SOURCE:
============

I worked at a place that gave female names to all the computers. It was a
little awkward.

------
watmough
Mine are named after Star Trek characters.

Troi (MacBook), Picard (iMac), Locutus (Mini), Crusher (MBP).

At uni, most of the computers were named after distilleries. i.e. Livet,
Morangie, Grant, Islay etc.

------
duck
I once used programming languages for a small lab. They were identical
machines and the weird thing was 'java' was the slowest and 'arc' always
needed to be rebooted.

------
alanh
For my own devices, I just name them anything related to space exploration. I
make it memorable and appropriate. Launchpad was where I did all my creative
work. Pocket Rocket was a Mac Mini. My iPod was Cassini (comparatively small /
weak spacecraft); when I lost it, I posthumously renamed it Atlantis (after
the Shuttle).

Originally I named devices after computer science visionaries — the computer I
built, I named Kilby, after Jack Kilby.

------
kordless
In the 90s, fruits. Coconut, kiwi, orange. Had a Cisco named passion. When
you'd ping it from the Solaris box (pineapple) it would say "passion is
alive".

Around 2000 with Grub I did bugs. Ant, roach, mosquito, brainbug (from
starship troopers).

2005 or so a buddy got started using Roman names for servers. Dido, Leptis,
Aeneas, Ulysses, Spartacus.

My home computers are super heros/villains. Superman, ironman, greenlantern,
jeangrey, magneto, thing, hulk.

------
bmelton
I've always had (what I would guess are) odd schemes. My first naming scheme
was based around beat poets (Kerouac, Ginsberg, Burroughs), but currently, my
scheme is 'cool Jacks that I like', which includes Bristow, McCoy, Kerouac,
Kevorkian, Kirby, etc.

BSG callsigns sound awesome, and somebody else mentioned colors, but I think
scaling that gets confusing, especially if you're color blind, as I am.

------
paulshort
My main home computer, a laptop, is named Workhorse. But after seeing some of
the creative naming techniques people in this thread have used, the next
machine(s) added to my home network will be named using Klingon swear words.

I quite like the idea of using the word 'petaQ' to name a computer, especially
if it happens to be a Windows machine.

------
100k
Probably not very original, but I use titles of SF books I like that also
reflect on the machine (sometimes).

Here's some I've used:

\- tau-zero

\- subtleknife

\- Dark Light (iPhone)

\- Omega Device (iPod Nano - I like this one :)

\- skyroad

\- zodiac

------
poutine
My most successful naming scheme was using the names of Cheeses. There's a
crapload of cheeses out there.

============

PROMPT: Can you resume the forum thread on computer naming schemes, starting right after its last line? You won't need the listing for any of this.

INFORMATION SUPPLIED:
============

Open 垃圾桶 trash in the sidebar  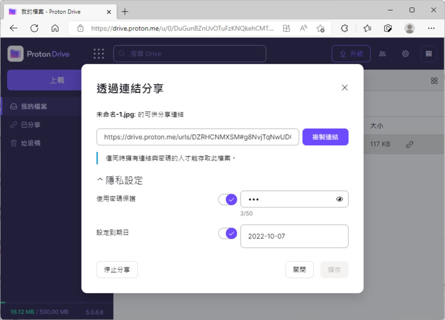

============

RESULT OF THE EXERCISE:
------
JeanPierre
I think the idea is straightforward: Use short names you use rarely, and
preferably give all your computer a theme.

I'm currently using Greek Gods, but surely Roman Gods should be just as
efficient. Planets should work as well, if you include imaginary planets
(From, say, Star Wars)

------
donw
Doctor Who characters for my home systems here; my black MacBook is called
Tardis, because it's bigger on the inside, and the Dell server was obviously
styled by Davos, so it's called Dalek.

Naming schemes help keep the fun in managing computers.

------
Lazlo_Nibble
I usually pick a name based on some piece of music that's nearby the first
time I get asked to set one. Sleepwalk (Santo & Johnny), Skyscraper
(Underworld), Hinterland (William Orbit), Zoolookologie (Jean-Michel Jarre)...

------
pcarmichael
I've gone the Lord of the Rings route before using locations: shire,
barrowdowns, moria, lothlorien, isengard, mordor, rivendell, etc. The only bad
thing was that only about one in ten people knew how to spell isengard.

------
ableal
Amusing take:

[http://www.theregister.co.uk/2009/06/22/verity_stob_name_you...](http://www.theregister.co.uk/2009/06/22/verity_stob_name_your_pc/)
\- Don't call me Ishmael - Choosing a name for your new PC

------
thewileyone
Coruscant, Hoth, Yavin, Dagobah, Tatooine, Dantooine, and of course, Deathstar

------
Keyframe
My workstation is named Casper, because it had a fried motherboard and I
thought it was dead. Other option was Lazarus. Notebook is Pegasus, because
it's powerful and can "fly around". Render nodes are RNn.

------
wanderr
Our sysadmin insists on using numbers to name systems, in combination with an
abbreviation representing the OS. For example, RHL015 is our 15th server
running CentOS (Red Hat Linux). It's quite maddening!

------
decavolt
Thundercats. I name all of my machines after the Thundercats.

------
ryane
Roman emperors: augustus, tiberius, caligula, claudius, etc.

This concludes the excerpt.